Request: Copy out every line of the records below, keeping each one word for word.

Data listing
----
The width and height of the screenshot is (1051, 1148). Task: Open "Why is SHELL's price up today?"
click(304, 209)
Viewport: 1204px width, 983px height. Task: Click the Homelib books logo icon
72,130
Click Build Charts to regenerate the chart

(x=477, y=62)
----
The reply:
The width and height of the screenshot is (1051, 1148). Task: Open "Why is SHELL's price up today?"
click(304, 209)
Viewport: 1204px width, 983px height. Task: Click the Homelib books logo icon
72,130
Click Build Charts to regenerate the chart

(x=477, y=62)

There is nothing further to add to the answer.